Thank for your suggestion. I have found out that there is a backup utility on my XP Home cd (in the addvalue folder)and I have installed it but, it will not complete the backup process and reports that it cannot complete??
 
I am trying to back up my hard drive before I attempt to connect the 4Gig back it will not backup to a cd??
 
You'll need a number of CDs (depending on how large the installation is - and how much of it you are backing up. Remember CDs generally hold 700MB of data each). How are you doing the backup?
 
Well I am just grappling with a backup program called "My backup" which is third party software, see , which is designed to allow you to backup onto a cd or dvd because the XP Home backup utility will not allow you to back up to anything other than a Floppy disk, according to someone in the acces.com forum.
 
Back to my Hard drive, I have my 40Gig up and running perfectly, I tried switching off and disconnecting my power supply and reconnecting my 4 Gig hard drive. The computer powered up and reported a boot failure. It also asked for a boot disk, which I provided, unfortunatel I could not remember what to type at the "A:" prompt so I had to stop there! Any sugestions?
 
Hi Bob2c,
It sounds like your computer cannot see the 2 drives when they are both connected.

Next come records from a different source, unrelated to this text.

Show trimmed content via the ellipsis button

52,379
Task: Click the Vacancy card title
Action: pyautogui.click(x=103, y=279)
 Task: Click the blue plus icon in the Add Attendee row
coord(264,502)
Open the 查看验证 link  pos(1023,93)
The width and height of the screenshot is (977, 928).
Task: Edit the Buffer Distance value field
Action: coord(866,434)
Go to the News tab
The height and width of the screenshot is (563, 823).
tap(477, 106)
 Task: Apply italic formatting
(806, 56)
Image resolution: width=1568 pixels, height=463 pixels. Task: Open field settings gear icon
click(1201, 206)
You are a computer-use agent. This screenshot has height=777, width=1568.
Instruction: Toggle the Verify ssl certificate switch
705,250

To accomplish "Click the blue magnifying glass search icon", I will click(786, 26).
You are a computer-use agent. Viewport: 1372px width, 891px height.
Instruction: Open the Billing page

Check that you've set the jumper on the 2 drives correctly.
Set the 40G to master and the 4G to slave.

Pcs007
 
Thanks, I have tried that and it is pinned correctly. Do you know how a hard drive behaves when it is full?
 
You need to boot from the drive manufacturer's diagnostic on boot floppy with just the old drive connected, and run the diagnostic. The drive sounds like its dead - but the diagnostic should confirm that or otherwise (if it can't see the drive at all - presume dead - unless as I think I suggested many posts ago, you have other machines you could try it in - but as it was obviously installed and working on this machine, that would be a very slim hope).

A hard drive behaves the same whether full or empty (in terms of being recognised by the machine) - but windows isn't happy if its installed on a drive with no free space. However, windows isn't your problem - the viability of the drive is what you need to ascertain.